The BRAF V600E mutation has been detected in a notable fraction of melanomas, thyroid tumors, and hairy cell leukemia, and preclinical models supported the concept that BRAF V600E drives oncogenic signaling in these tumors. Vemurafenib and dabrafenib, with selective capacity to inhibit the BRAF V600E serine kinase activity, were each shown to cause noteworthy responses in patients with BRAF V600E–mutated melanomas, although early relapse occurred in many patients treated with the drugs as single agents. Trametinib, acting downstream of BRAF V600E by directly inhibiting the MEK serine kinase by a non-ATP binding site mechanism, also displayed noteworthy responses in BRAF V600E–mutated melanomas, and the combination of trametinib and dabrafenib is even more active, by targeting the BRAF V600E–driven pathway at two points in the pathway leading to gene activation.
ONCOGENICALLY ACTIVATED PATHWAYS This group of agents also targets specific regulatory molecules in promoting the viability of tumor cells, but they do not require the diagnostically verified presence of a particular target or target variant at this time.
“Multitargeted” kinase antagonists are small-molecule ATP site-directed antagonists that inhibit more than one protein kinase and have value in the treatment of several solid tumors.

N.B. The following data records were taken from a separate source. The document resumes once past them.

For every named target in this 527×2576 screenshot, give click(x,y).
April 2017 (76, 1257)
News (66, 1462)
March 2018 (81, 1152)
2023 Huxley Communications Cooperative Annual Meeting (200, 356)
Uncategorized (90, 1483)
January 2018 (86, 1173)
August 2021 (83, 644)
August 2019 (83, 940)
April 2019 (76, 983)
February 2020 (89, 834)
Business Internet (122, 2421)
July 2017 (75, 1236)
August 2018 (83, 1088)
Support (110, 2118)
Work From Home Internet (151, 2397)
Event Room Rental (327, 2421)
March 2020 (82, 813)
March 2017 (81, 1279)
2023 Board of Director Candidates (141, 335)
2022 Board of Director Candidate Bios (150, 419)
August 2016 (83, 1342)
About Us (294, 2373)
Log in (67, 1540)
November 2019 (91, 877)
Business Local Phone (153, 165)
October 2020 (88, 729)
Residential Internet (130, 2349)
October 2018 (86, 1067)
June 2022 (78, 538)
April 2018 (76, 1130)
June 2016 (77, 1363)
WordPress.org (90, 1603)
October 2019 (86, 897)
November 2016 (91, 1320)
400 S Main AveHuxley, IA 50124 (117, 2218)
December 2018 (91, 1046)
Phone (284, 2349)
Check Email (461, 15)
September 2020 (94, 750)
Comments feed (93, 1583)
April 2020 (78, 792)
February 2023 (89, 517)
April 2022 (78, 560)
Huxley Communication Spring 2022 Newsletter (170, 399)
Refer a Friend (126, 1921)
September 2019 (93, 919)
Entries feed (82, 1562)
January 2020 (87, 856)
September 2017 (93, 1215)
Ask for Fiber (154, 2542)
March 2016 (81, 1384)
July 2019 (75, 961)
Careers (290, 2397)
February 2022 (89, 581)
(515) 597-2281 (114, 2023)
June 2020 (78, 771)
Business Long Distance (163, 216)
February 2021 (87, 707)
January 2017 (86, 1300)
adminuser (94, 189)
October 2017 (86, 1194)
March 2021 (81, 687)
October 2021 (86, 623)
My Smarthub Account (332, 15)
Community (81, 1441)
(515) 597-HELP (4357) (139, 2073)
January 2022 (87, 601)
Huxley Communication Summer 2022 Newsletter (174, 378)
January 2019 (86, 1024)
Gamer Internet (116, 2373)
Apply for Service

Drugs of this type with prominent activity against the vascular endothelial growth factor receptor (VEGFR) tyrosine kinase have activity in renal cell carcinoma. Sorafenib is a VEGFR antagonist with activity against the raf serine-threonine protein kinase, and regorafenib is a closely related drug with value in relapsed advanced colon cancer. Pazopanib also prominently targets VEGFR and has activity in renal carcinoma and soft tissue sarcomas. Sunitinib has anti-VEGFR, anti-PDGFR, and anti-c-kit activity. It causes prominent responses and stabilization of disease in renal cell cancers and GISTs. Side effects for agents with anti-VEGFR activity prominently include hypertension, proteinuria, and, more rarely, bleeding and clotting disorders and perforation of scarred gastrointestinal lesions. Also encountered are fatigue, diarrhea, and the hand-foot syndrome, with erythema and desquamation of the distal extremities, in some cases requiring dose modification, particularly with sorafenib.